The Larry Levan Bump
Bands that once defined ‘70s punk rock at CBGB’s began making music that would appeal to the dancefloor (at The Paradise Garage) located but one mile west of that notoriously filthy venue. Blondie cut “Heart of Glass” and “Rapture”, while Talking Heads locked into a groove to smooth out the spastic tendencies of frontman David Byrne, and the aquatic funk of “Once in a Lifetime” became a Garage favorite. Meanwhile, Levan used to tune the room’s sound to the Clash’s “The Magnificent Dance”, and even rock royalty like the Rolling Stones and the Who vied for club play.
It speaks to Levan’s DJ sensibilities that it didn’t matter the genre of music—punk, pop, funk, disco, R&B—as long as it moved the crowd, it worked for him. And if Levan loved something, such as Pat Benatar’s brooding metallic synth-pop power ballad “Love is a Battlefield”, he would play it multiple times in a night, until any and all resistance was overcome.
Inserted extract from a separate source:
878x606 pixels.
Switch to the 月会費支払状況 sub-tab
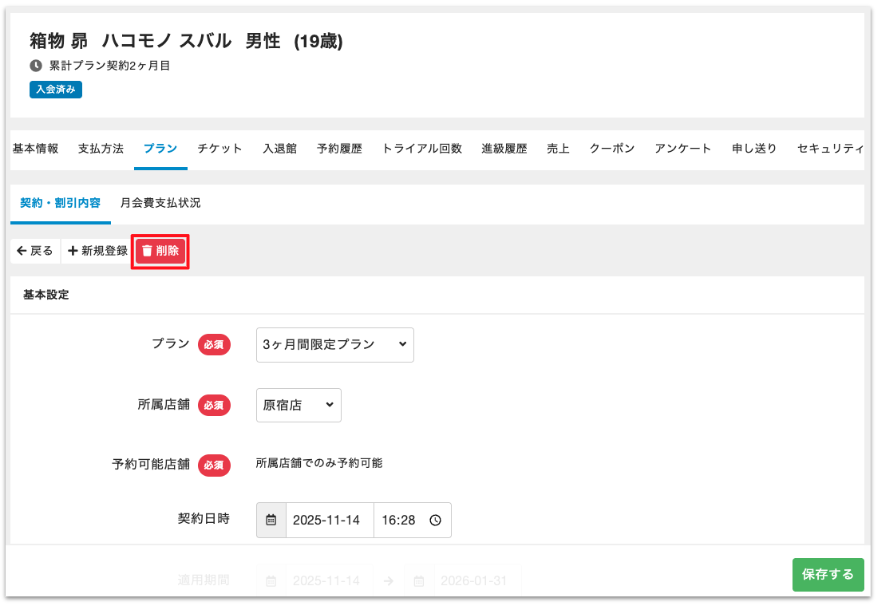(160, 203)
Well before YouTube and Shazam provided metrics to forecast a song’s popularity, one only needed to peer out on the Paradise Garage’s dancefloor to see what was going to be a hit.
It’s always inspiring to hear these near-mythical stories of Larry Levan and other DJs from his era, and how they had the ability to create ‘hits’ within their cities and circles. As this story explains, Levan’s pull was augmented by his taste-making relationship with legendary NYC radio host Frankie “Hollywood” Crocker, and the two worked together in a perpetual search for the next big thing. This symbiosis may be particularly of a time … is there any similar relationship with such influence today? The web has given all DJs and artists a global audience, but has this decentralization diminished the importance and effectiveness of building scenes (and ‘hits’) organically within a city or region?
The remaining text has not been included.